The following text guided today’s homily: 

  • Today on Quinquagesima Sunday, three days before Ash Wednesday, the Church seeks to help us to get our proper orientation for the holy season of Lent. The Word of God proclaimed to us is meant to make us aware of our need for God’s mercy and to come to get it. It’s meant to help us learn how to walk by faith, or, even better as we see in the Gospel, to spring up and run by faith. It’s meant to help us focus on God’s love for us in such a way that we will be transformed to love others by the same standard. Let’s allow what God is teaching us in these readings to sink deeply within so that, like the blind man in the Gospel, we can cry out to Jesus for the help we need and resolve with that assistance to live the best Lent of our life.

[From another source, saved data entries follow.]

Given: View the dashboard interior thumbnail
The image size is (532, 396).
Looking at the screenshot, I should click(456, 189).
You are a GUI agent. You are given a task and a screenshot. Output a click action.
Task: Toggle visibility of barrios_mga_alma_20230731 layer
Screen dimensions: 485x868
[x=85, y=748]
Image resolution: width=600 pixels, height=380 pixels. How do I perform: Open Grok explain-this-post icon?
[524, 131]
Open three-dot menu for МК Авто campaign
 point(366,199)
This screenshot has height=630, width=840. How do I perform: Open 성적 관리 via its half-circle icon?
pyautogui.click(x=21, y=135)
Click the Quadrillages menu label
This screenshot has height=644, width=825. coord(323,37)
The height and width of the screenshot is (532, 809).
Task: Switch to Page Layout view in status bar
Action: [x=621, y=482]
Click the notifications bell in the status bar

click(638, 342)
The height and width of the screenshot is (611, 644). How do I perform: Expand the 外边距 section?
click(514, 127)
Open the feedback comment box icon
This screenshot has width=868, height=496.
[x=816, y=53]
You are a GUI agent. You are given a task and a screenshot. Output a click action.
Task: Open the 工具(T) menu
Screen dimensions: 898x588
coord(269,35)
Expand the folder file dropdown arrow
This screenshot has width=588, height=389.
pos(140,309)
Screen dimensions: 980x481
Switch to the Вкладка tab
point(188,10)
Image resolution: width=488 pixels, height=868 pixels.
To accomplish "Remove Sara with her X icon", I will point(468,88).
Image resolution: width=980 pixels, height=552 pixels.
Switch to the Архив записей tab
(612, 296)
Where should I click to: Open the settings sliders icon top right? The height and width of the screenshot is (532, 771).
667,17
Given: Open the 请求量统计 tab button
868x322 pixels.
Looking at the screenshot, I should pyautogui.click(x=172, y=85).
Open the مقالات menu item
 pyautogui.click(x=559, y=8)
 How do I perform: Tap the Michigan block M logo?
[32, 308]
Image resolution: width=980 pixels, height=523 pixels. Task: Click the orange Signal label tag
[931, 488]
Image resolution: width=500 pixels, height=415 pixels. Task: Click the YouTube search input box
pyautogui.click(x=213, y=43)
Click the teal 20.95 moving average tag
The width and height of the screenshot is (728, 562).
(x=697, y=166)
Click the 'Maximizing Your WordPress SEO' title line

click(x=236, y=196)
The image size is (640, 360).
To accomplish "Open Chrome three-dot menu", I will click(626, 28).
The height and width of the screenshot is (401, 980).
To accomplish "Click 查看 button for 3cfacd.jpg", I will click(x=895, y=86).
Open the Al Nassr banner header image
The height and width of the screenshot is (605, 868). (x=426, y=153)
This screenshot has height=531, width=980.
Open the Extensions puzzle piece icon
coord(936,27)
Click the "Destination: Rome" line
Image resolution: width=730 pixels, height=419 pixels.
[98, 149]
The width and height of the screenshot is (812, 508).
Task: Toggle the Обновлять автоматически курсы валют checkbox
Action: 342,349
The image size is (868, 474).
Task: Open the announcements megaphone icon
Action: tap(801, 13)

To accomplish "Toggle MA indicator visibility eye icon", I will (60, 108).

  • We begin with the Gospel. As rabbis were accustomed to do on the triannual pilgrimages to Jerusalem for the major feasts, Jesus was teaching the crowds along the journey. The blind man, whom St. Mark in his Gospel identifies as Bartimaeus, was sitting by the roadside begging. He was in Jericho, literally the lowest city on earth, a symbol of the depths to which he had fallen. He heard the commotion of the crowd and asked what was happening. Upon hearing that Jesus of Nazareth was passing by, he immediately began to bellow. He didn’t cry out for alms. He didn’t cry out at that point for a miracle. He cried out simply for mercy. “Jesus, Son of David, have pity on me!” He had doubtless heard of Jesus’ miracles in Galilee and was responding in faith. The fact that he called him “Son of David” indicated he believed Jesus was the long-awaited Messiah. The word St. Luke used to describe his shouting refers to an animal cry, something that shows the depth of the existential pain he was in, like a dog hit by a car or an elephant with its trunk caught inextricably in a tree. Hearing his agonizing howling, many of those following Jesus and trying to hear what he was teaching responded not with mercy, but with a rebuke, telling him to shut his trap. But that only led the man to shriek all the more, “Son of David, have pity on me!” Jesus stopped and ordered that Bartimaeus be brought to him. For Jesus, caring for this man was more important than whatever he was teaching at that moment, because it was, in fact, the central message of the Gospel he was proclaiming. Jesus had been telling the perambulating crowds that they were ascending from Jericho to Jerusalem and there everything written in the prophets about the Suffering Servant, about the Just Man being beset by evil doers, about Isaac carrying the wood for the sacrifice, about Abel being slain by Cain, would be fulfilled as he would be betrayed to the Romans, mocked, insulted, spat upon, scourged and killed, but rise on the third day. And all of it was taking place so that through his passion, death and resurrection, Jesus could lift us up from our own Jerichos, heal our own spiritual blindness, and respond definitively to our cries for the Messiah to give us God’s mercy.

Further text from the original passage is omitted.